Saturday, 19 January 2008
Environmentalism
Acclaimed author Philip Pullman champions a new brand of environmentalism that offers us all hope, trumpets today’s Daily Telegraph.
Q. Have you done anything to reduce your own environmental impact?
Philip Pullman: Around the house, all our light bulbs, apart from the ones in the kitchen, are low-energy ones. In the kitchen, there are these bloody halogen things. When we had our kitchen done three or four years ago, I said, "We want low-energy lights" and the designer said, "Oh, these are low-energy." Well, they're not, actually, they're 50 watts each. What he meant was they're low-voltage, which isn't the same thing. We seldom have the central heating up high, because neither of us likes being particularly hot. In principle, I'd have everything: I'd plaster the house with photovoltaic cells and have wind turbines off every gable.
I've cut out international travel as much as possible. That wasn't hard to do because I hate flying. But I've got to go to America in connection with books and films. I say I've got to, but I suppose I could say "No". I don't feel too guilty about electricity because we buy it from Good Energy, which supplies it from renewable sources. So I don't feel too bad when I'm playing my electric guitar.

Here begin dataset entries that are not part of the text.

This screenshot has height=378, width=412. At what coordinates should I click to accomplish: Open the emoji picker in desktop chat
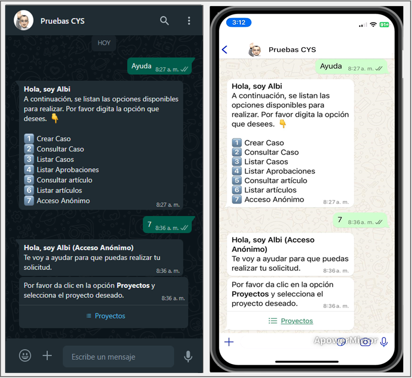[25, 356]
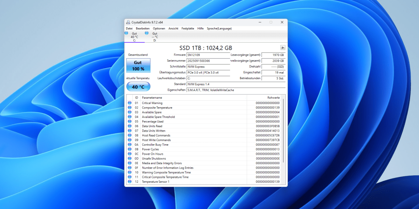Open the Ansicht menu
419x209 pixels.
coord(174,28)

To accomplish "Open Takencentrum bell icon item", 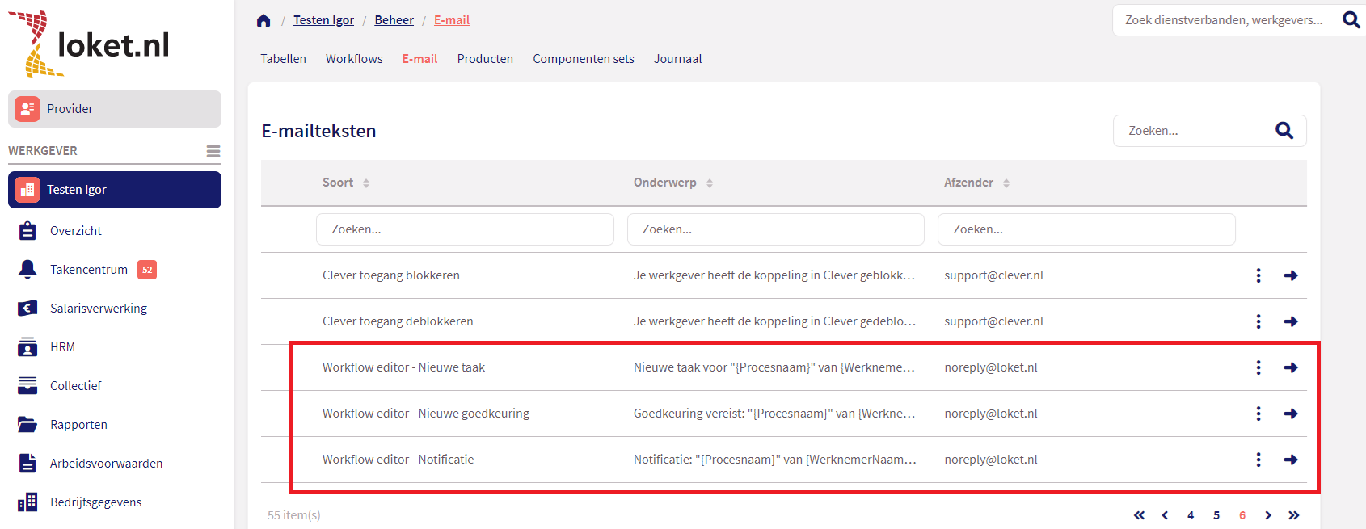I will tap(27, 270).
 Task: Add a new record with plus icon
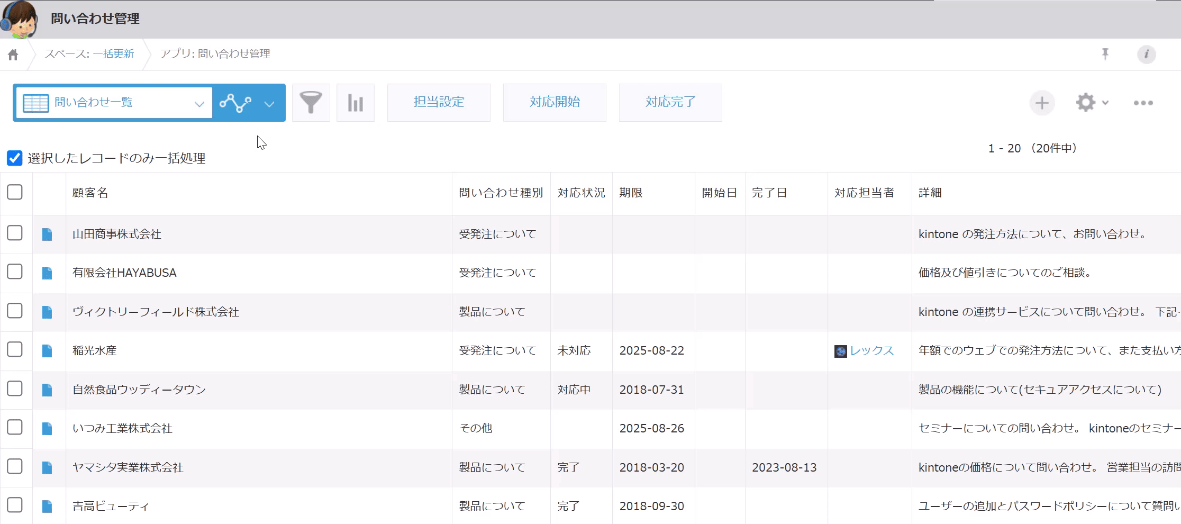1041,103
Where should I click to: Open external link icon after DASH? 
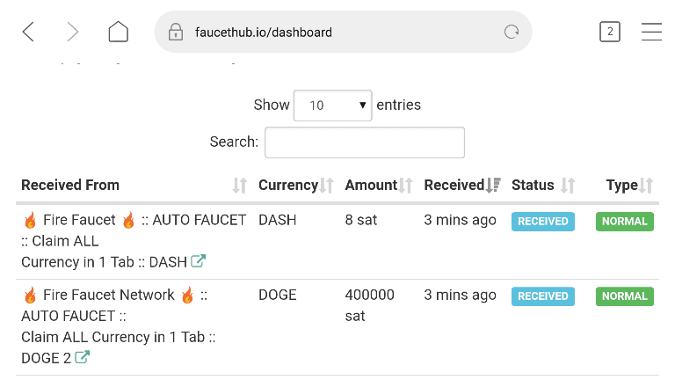(x=198, y=260)
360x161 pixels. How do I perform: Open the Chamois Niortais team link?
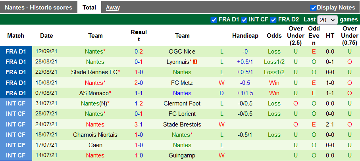click(x=95, y=135)
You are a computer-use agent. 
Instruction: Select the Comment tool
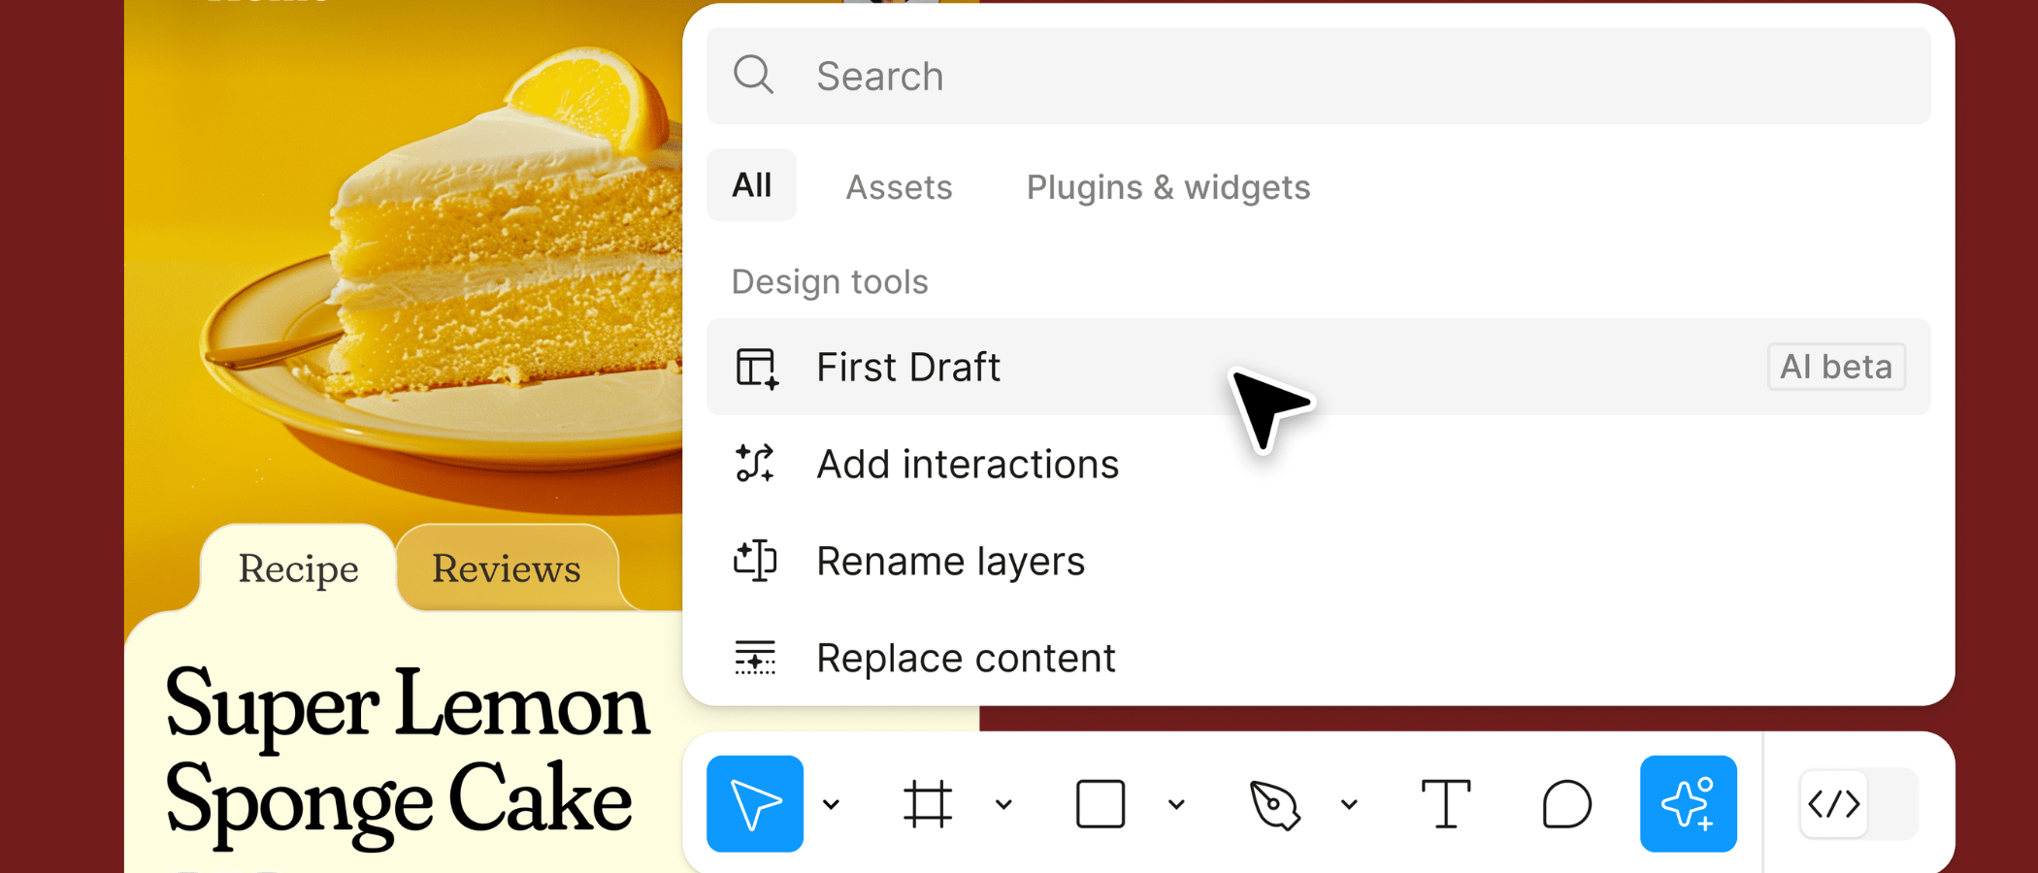click(1566, 803)
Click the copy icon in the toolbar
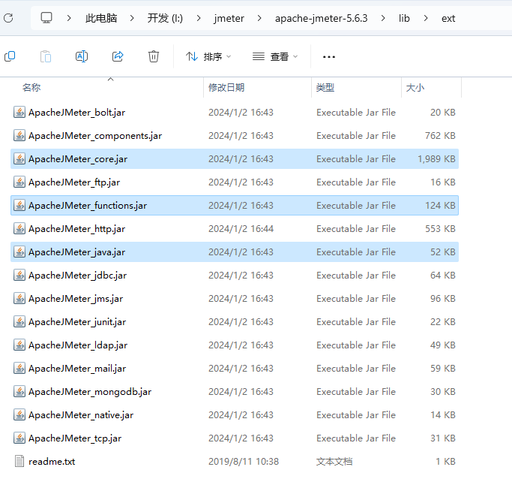512x482 pixels. (x=10, y=56)
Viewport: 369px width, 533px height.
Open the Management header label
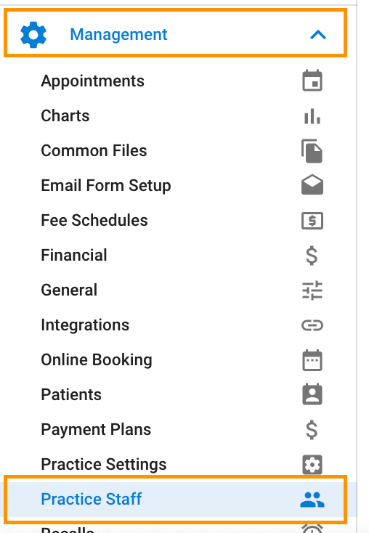(118, 35)
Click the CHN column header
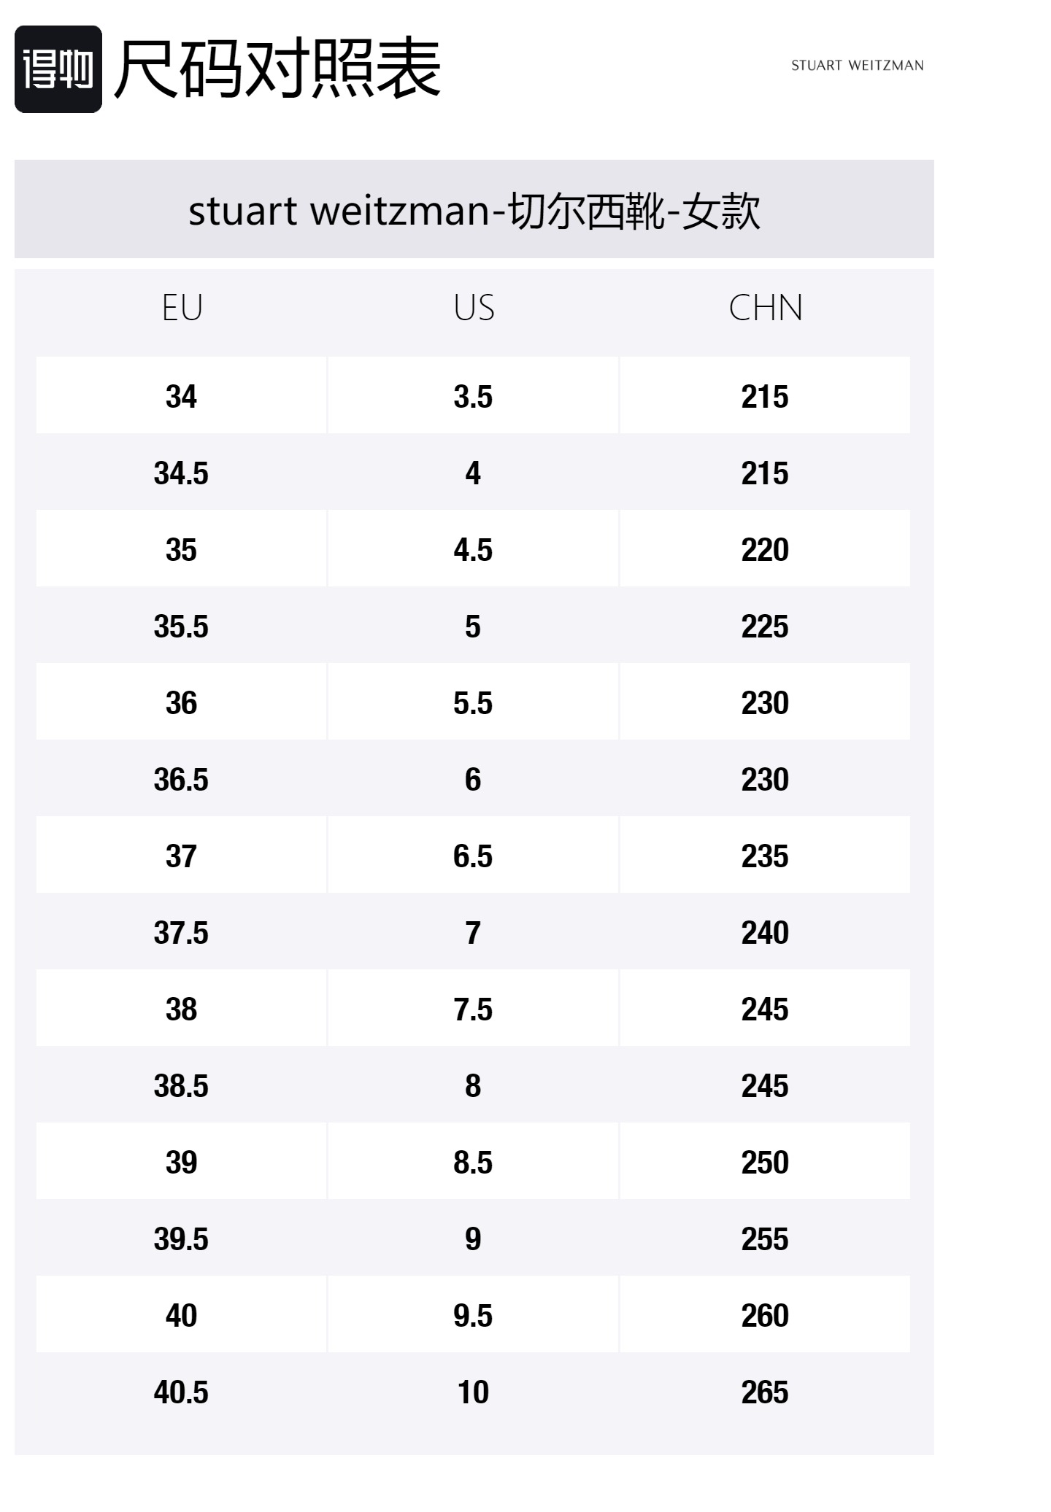 pyautogui.click(x=766, y=308)
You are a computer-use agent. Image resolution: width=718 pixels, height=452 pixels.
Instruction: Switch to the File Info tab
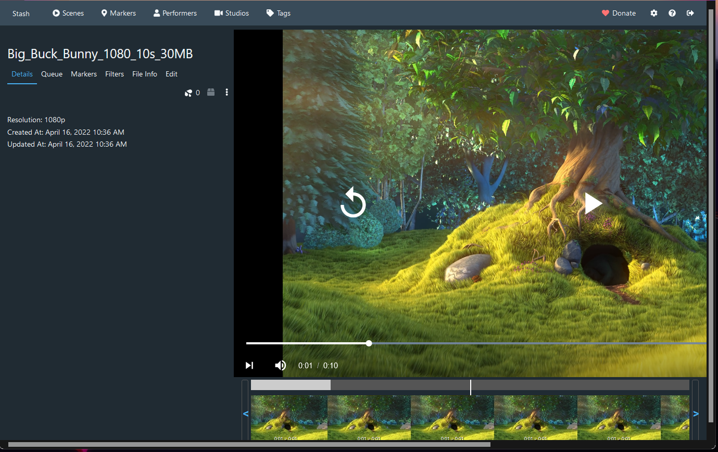(144, 74)
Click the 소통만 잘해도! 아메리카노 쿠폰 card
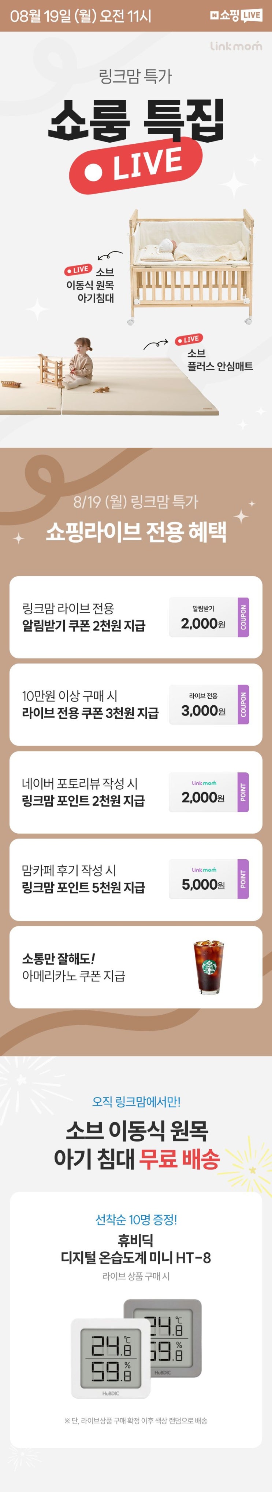The height and width of the screenshot is (1492, 272). click(x=136, y=967)
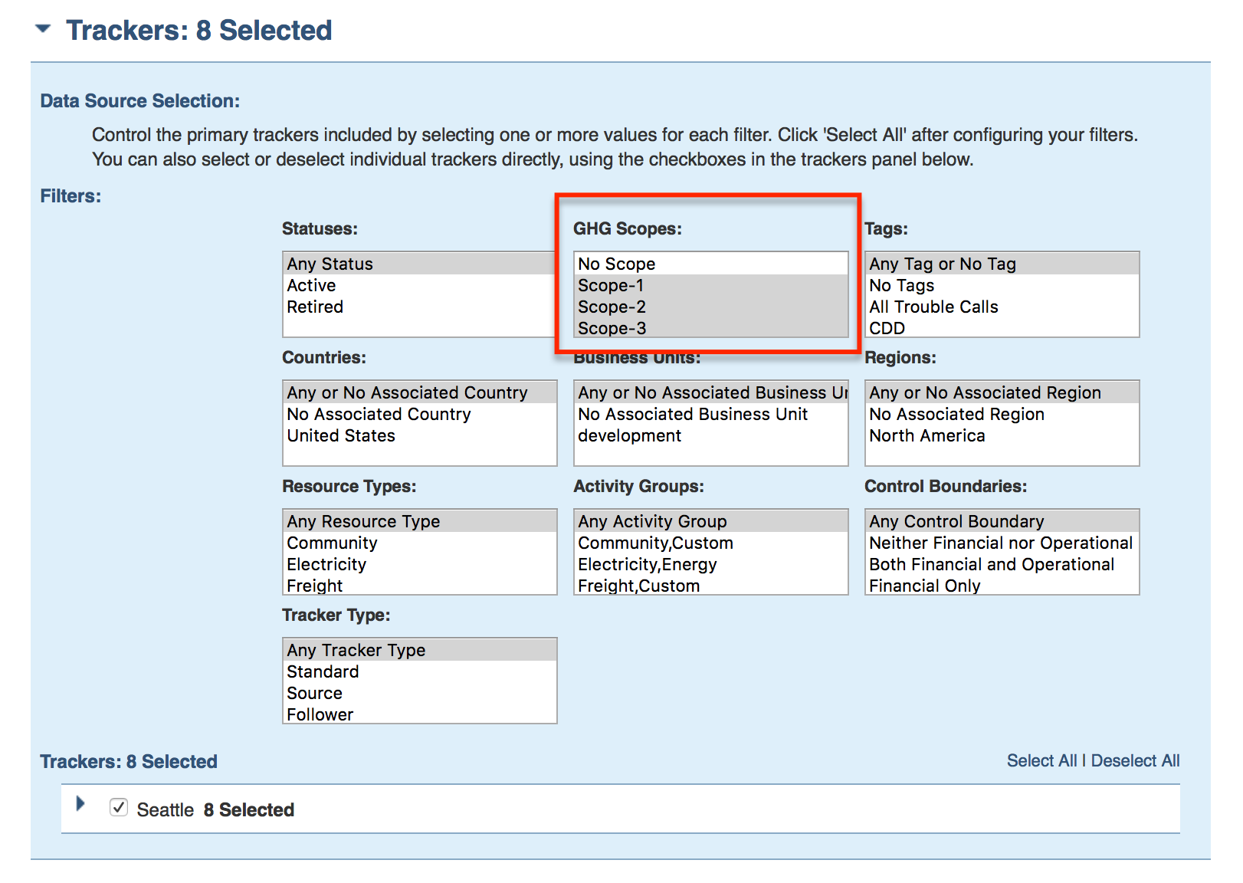Image resolution: width=1243 pixels, height=883 pixels.
Task: Select No Scope in GHG Scopes
Action: tap(616, 264)
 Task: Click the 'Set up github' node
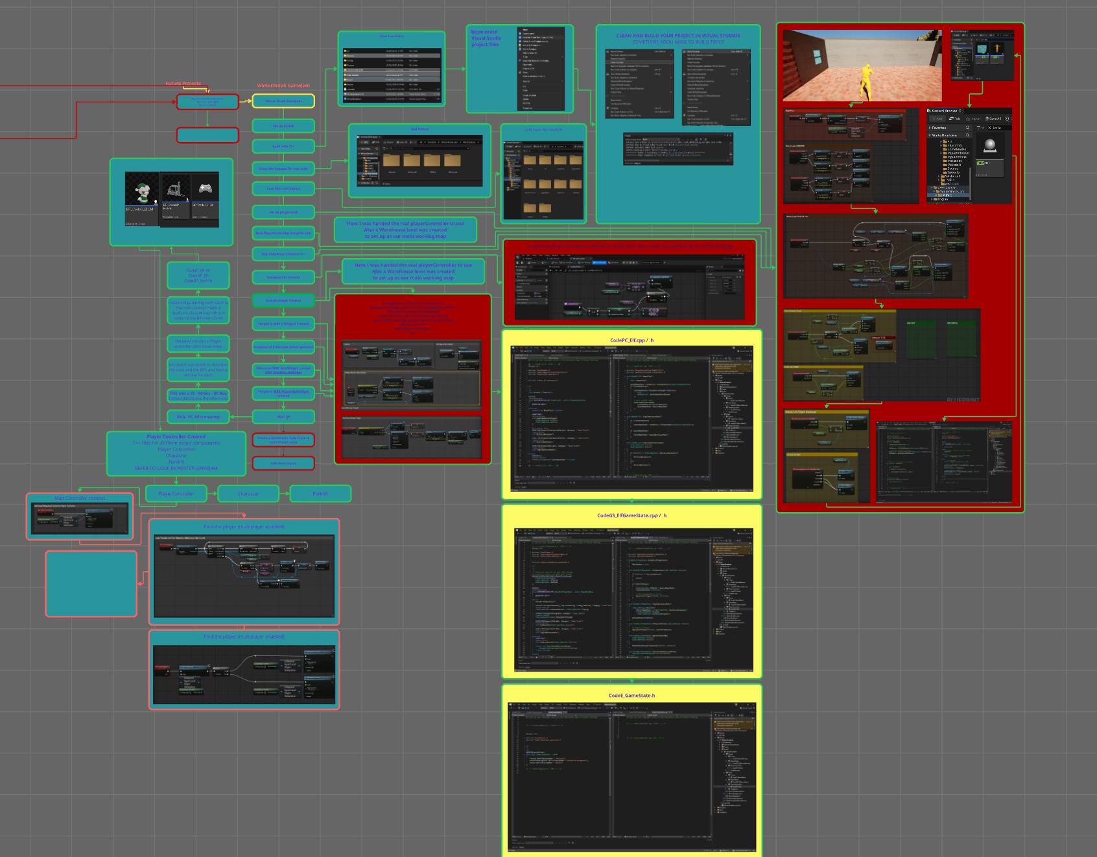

Nothing about walking or cycling or the role played by car travel in his life (there must surely be some, even if only by taxi). Odd. The full interview here.
Meanwhile Up to 7.5million Brits do not care about global warming, a government briefing paper warns.
And what’s more:
Motorists are using cars more and more despite record fuel prices, higher vehicle taxes, and entreaties by the Government for greater use of public transport. Traffic has risen sharply in the past decade in almost every part of England except Inner London, despite the Government’s pledge for a greener transport system, figures today reveal.
While rail travel has grown by 40 per cent in the past decade, this has done little to ease the pressure on roads.
In 2006, 60 per cent of cars on the road had only one occupant – its driver. A quarter of all car trips were less than two miles long.
A study last year by the Government’s Commission for Integrated Transport found that Britain had much lower levels of car ownership than other large European countries but that its cars were more intensively used.